I see all the time that the UE rate is either up or down, but if you are fired from a job for cause, you aren't eligible for UE are you? So how are those job losses accounted for? If you are laid off you can get UE, or if you can prove that you were fired without cause you can get UE, but what about those that either got fired for cause or that simply quit? How are they counted?

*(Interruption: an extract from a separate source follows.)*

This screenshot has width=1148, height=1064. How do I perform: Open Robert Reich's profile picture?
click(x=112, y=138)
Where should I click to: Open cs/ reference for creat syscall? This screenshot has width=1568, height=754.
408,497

Asked by Anonymous at 9:46 AM on Apr. 15, 2010 in Politics & Current Events

This question is closed.
Answers (6)
  • U6, which includes those who are not collecting unemployment and those who are working part-time but should be working full time, but that's still not the real number. Even the regular u/e number is just an estimate based on surveying. Figure at any given moment, unemployment is always at least 3% higher than whatever they say, and right now, the U6 is at 18%, so figure nationally, we're closer to 21% or more. Local surveys, like in Detroit, put it at closer to 30% for that region. Part of the problem is how people answer the question when it's asked. Say you lose your job because you didn't have your job long enough to qualify for FMLA leave and you were pregnant. You are unemployed, but because you are home with a child you get counted as "homemaker" instead. Same with people near retirement age who take an early retirement package but are still looking - they count as "retired".

    Answer by NotPanicking at 9:55 AM on Apr. 15, 2010

  • People who are fired can collect unemployment. It is a matter that the employer and the ESC for that state work together on. I'm not sure of the exact laws on it, but I do know that the employer does have some control and they have to comply with laws and regulations case by case. My mother was fired and has collected.

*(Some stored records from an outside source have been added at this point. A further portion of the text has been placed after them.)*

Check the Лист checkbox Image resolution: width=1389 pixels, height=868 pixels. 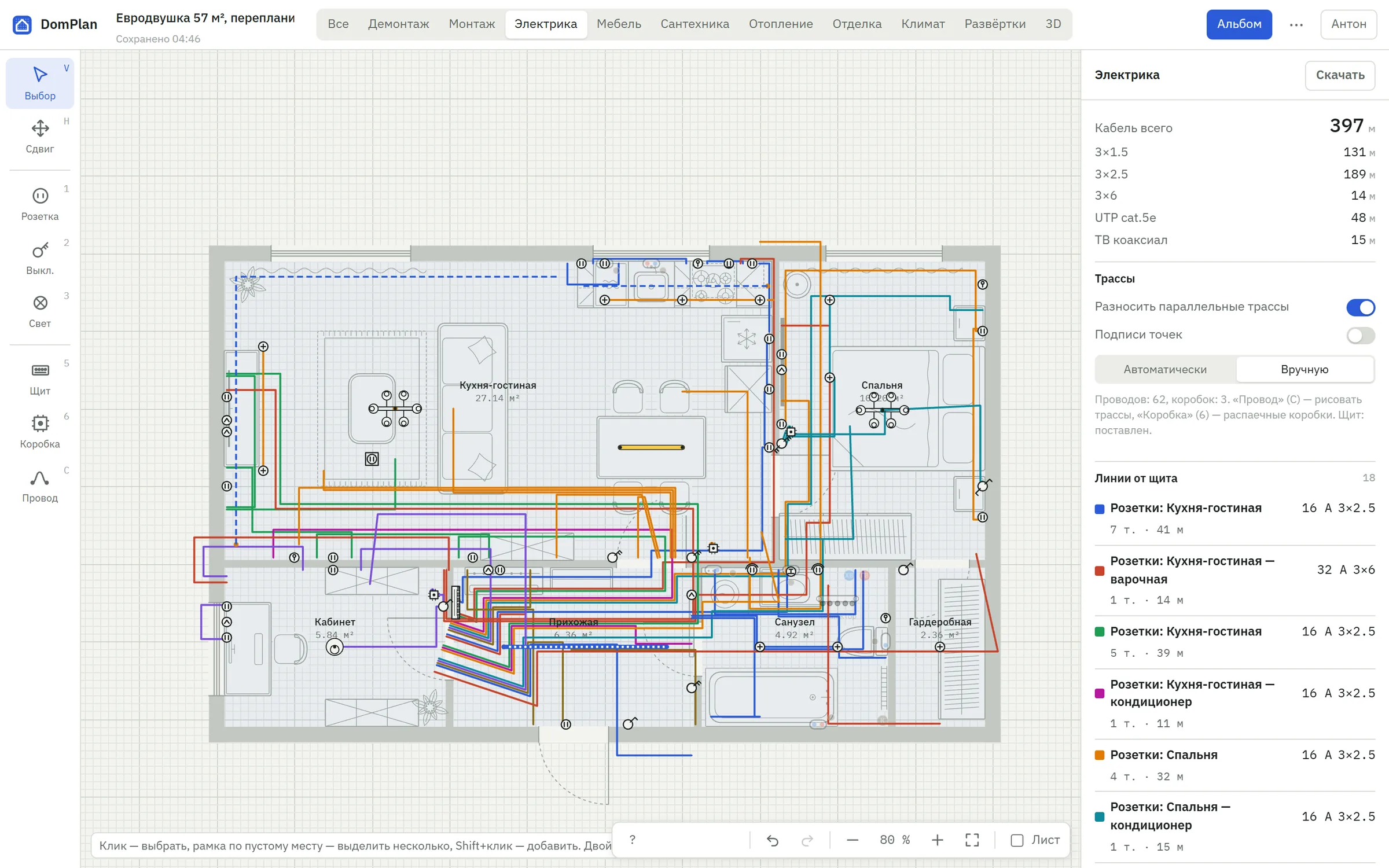click(x=1017, y=840)
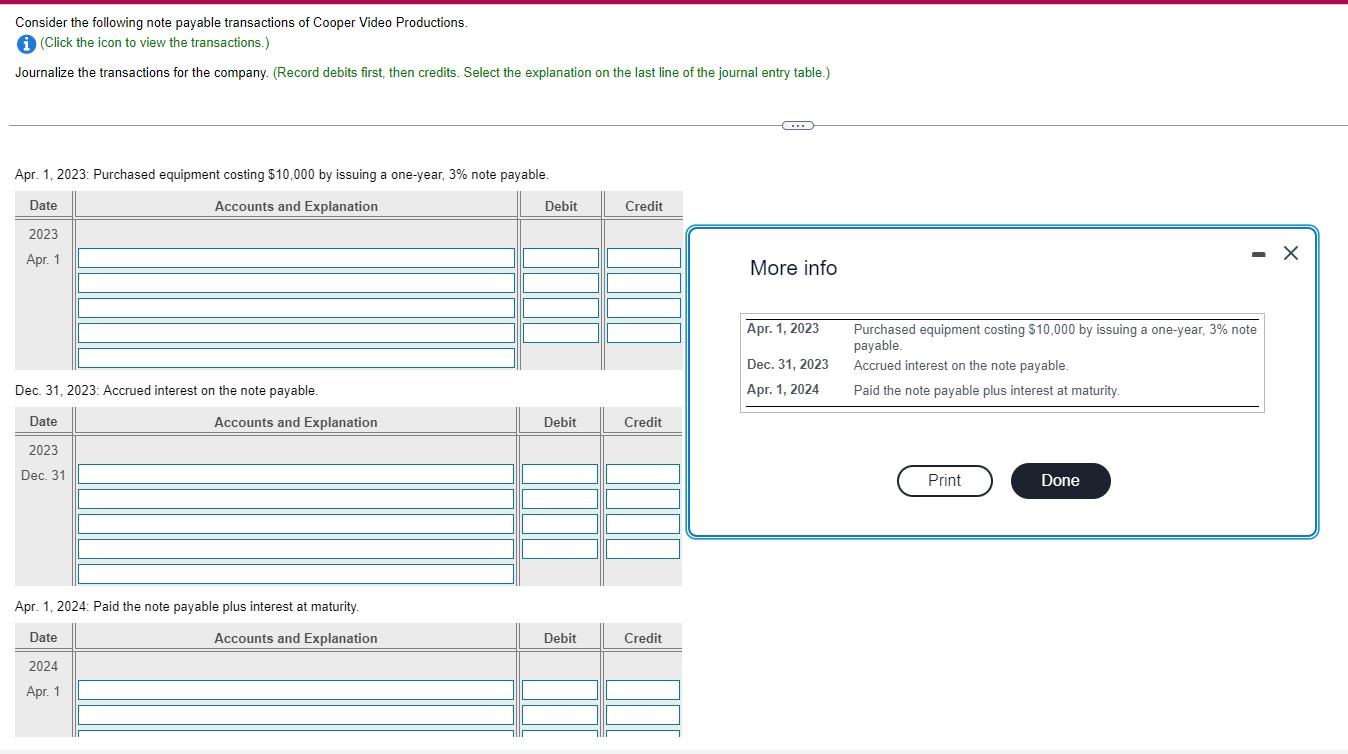
Task: Select first Accounts and Explanation field for Apr. 1, 2023
Action: point(295,258)
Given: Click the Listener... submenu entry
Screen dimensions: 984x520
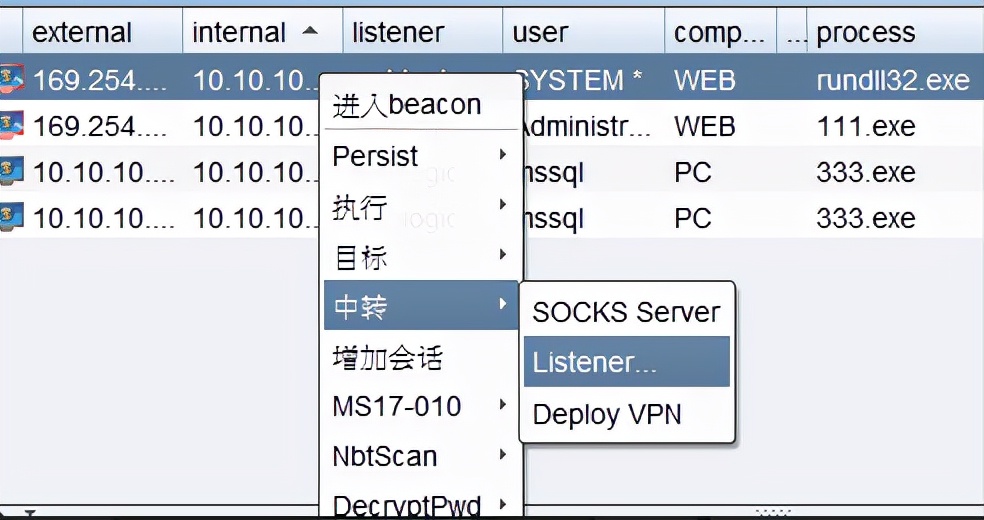Looking at the screenshot, I should 595,362.
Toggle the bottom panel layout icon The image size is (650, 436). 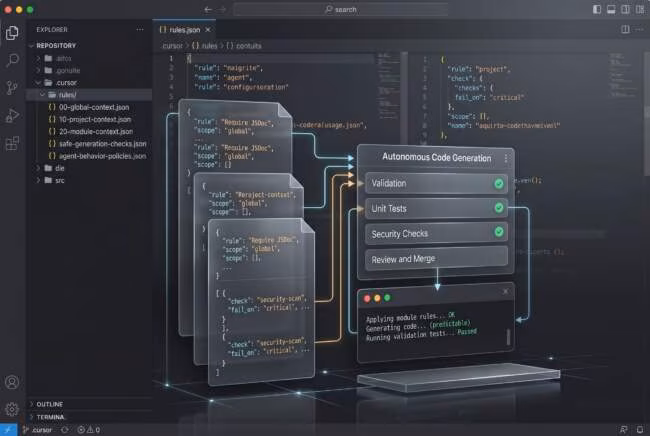click(x=611, y=9)
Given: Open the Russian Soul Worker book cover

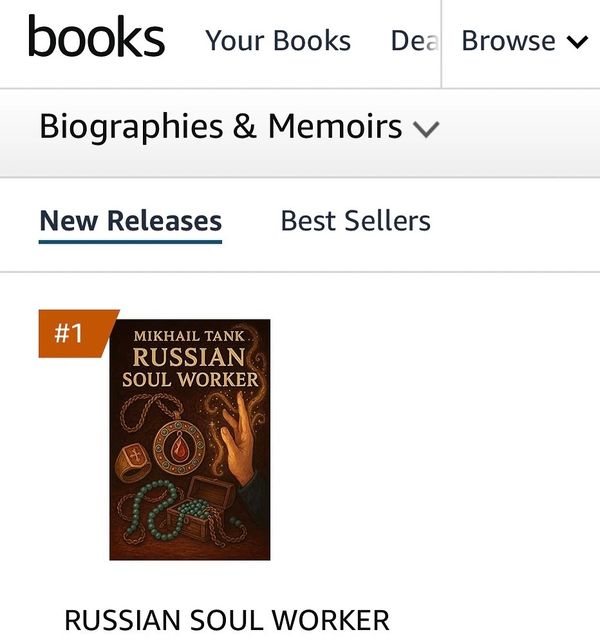Looking at the screenshot, I should (x=190, y=440).
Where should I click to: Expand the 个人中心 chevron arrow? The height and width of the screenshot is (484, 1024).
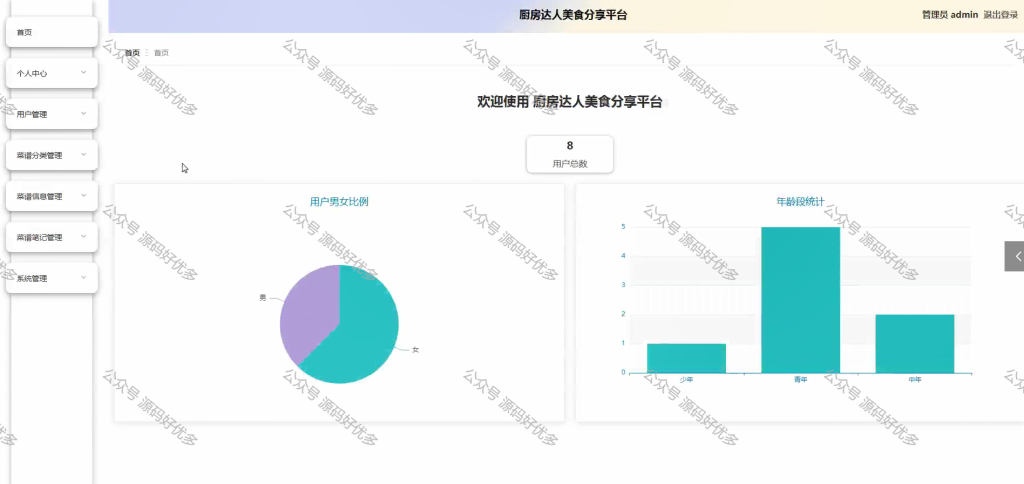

    Answer by Anonymous at 12:33 PM on Apr. 15, 2010

  • My soon to be ex said you cant get un employment if your fired, you can if laid off tho. So which is right I wonder? Guess Ill have to research it when I get the chance

    Answer by Shaneagle777 at 12:38 PM on Apr. 15, 2010

  • People who are fired can collect unemployment.

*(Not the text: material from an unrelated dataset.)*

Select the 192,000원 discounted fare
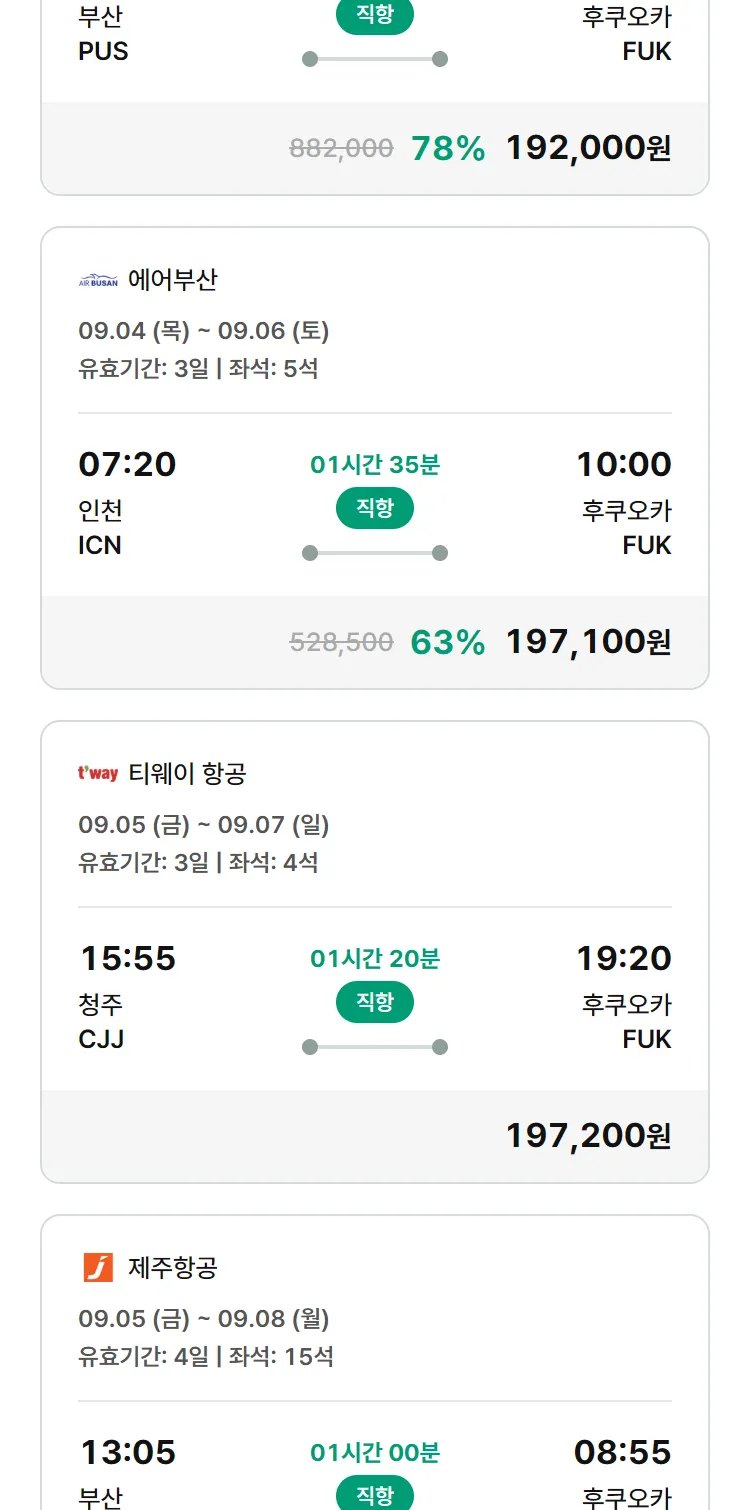The width and height of the screenshot is (750, 1510). [x=588, y=148]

    Not really - occasionally someone who is fired can appeal the denial of benefits and there is a hearing. IF the employer loses at the hearing, the fired person can collect, but only if the committee agrees they were not fired for cause. If they live in an at-will employment state, there doesn't even have to be a cause, so that's not an option. And it doesn't matter if you are fired or laid off if you didn't work at a job long enough to accumulate the quarters needed to collect. A lot of people without benefits right now don't have them because they were laid off or fired from a job they'd only had a few months, or because they were working as contract temps.

    Answer by NotPanicking at 1:50 PM on Apr. 15, 2010

  • "My soon to be ex said you cant get un employment if your fired, you can if laid off tho. So which is right I wonder? "

    You CAN get unemployment when fired, IF the employer agrees. I've been there twice. For most employers, it's easier to let the employee collect than to deal with the labor board.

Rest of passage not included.